- _EXERCISE GOAL_
Look through the material below. Return exactly the lines from the one with "Task: Open the clock and date flyout" through the one with "This screenshot has height=720, width=1280.", both included.

- _TASK DATA_
Content starts
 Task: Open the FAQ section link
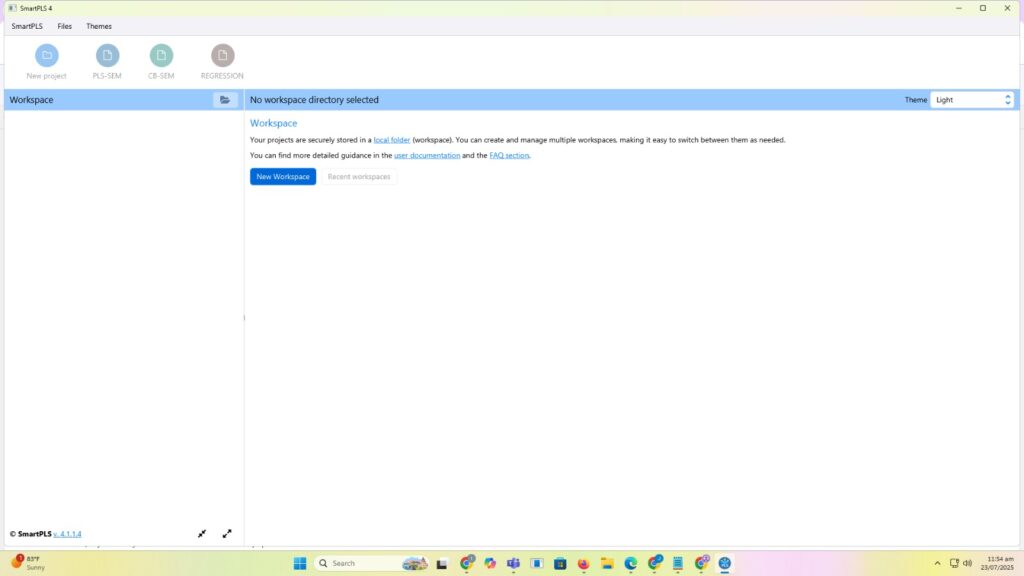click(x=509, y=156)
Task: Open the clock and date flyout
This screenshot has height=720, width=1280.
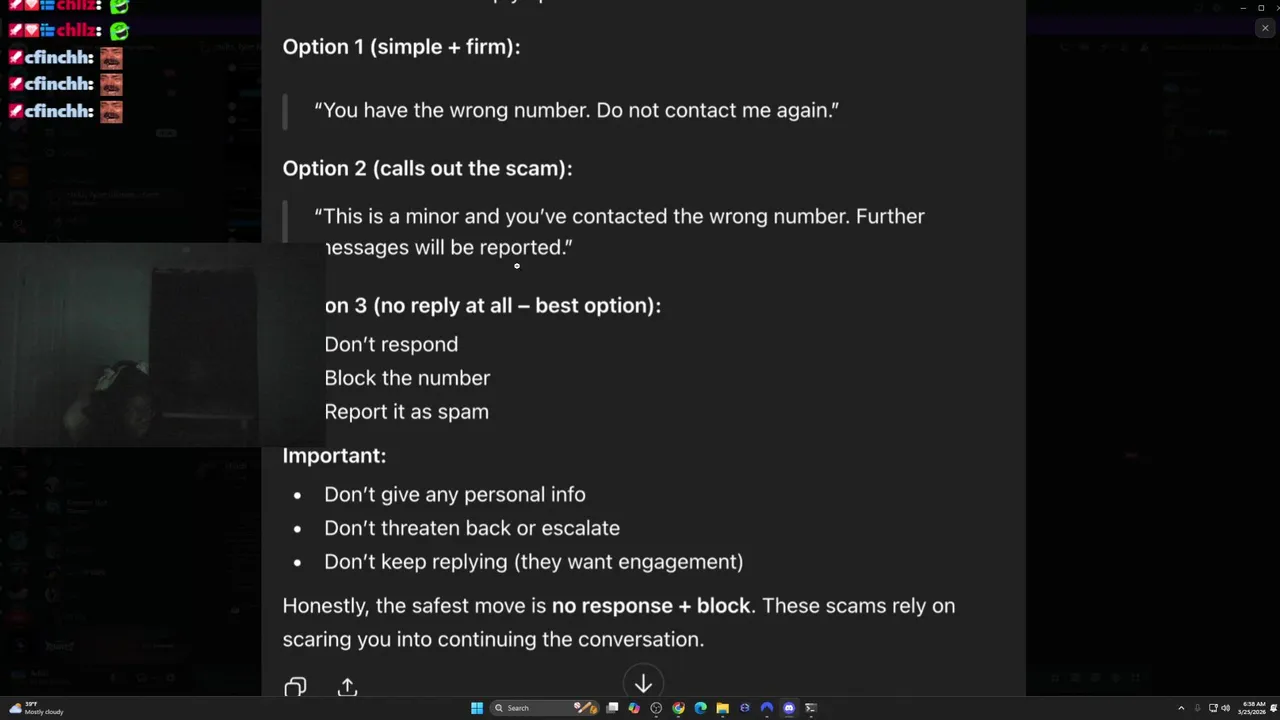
Content ends
Content starts
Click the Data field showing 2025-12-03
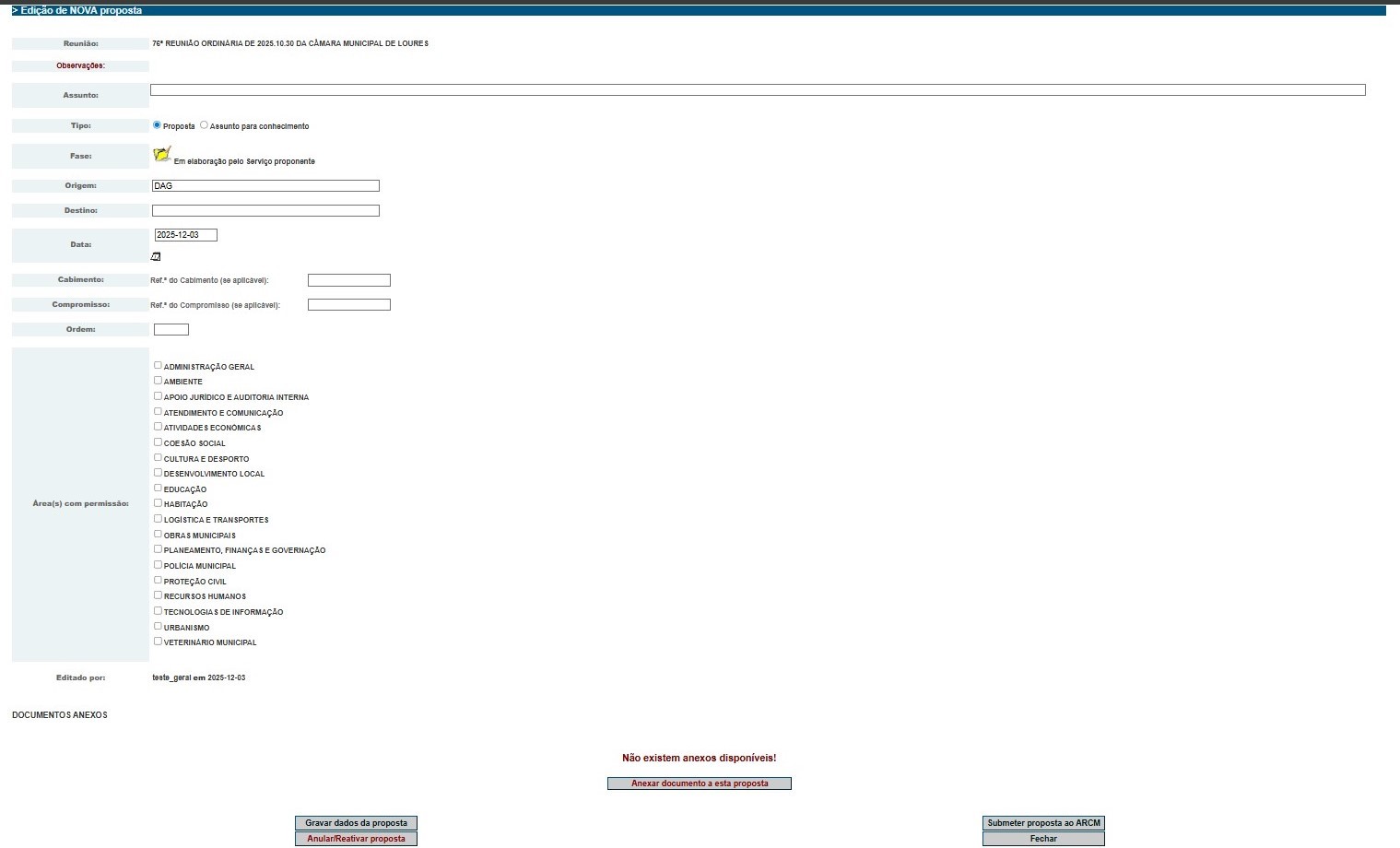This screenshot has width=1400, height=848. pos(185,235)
Content ends
Content starts
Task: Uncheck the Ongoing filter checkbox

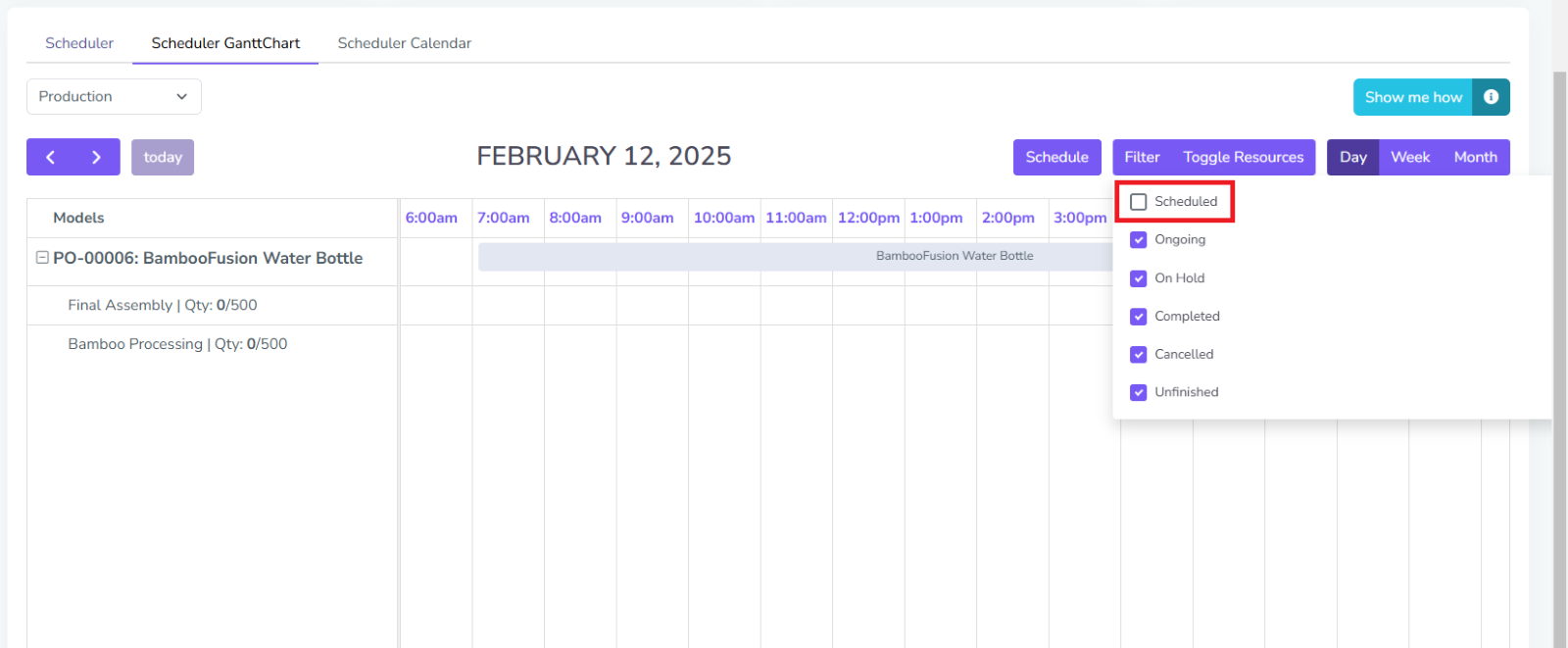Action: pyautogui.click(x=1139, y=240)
Content ends
- _PROBLEM SOLUTION_
Task: Open the clock and date flyout
This screenshot has height=720, width=1280.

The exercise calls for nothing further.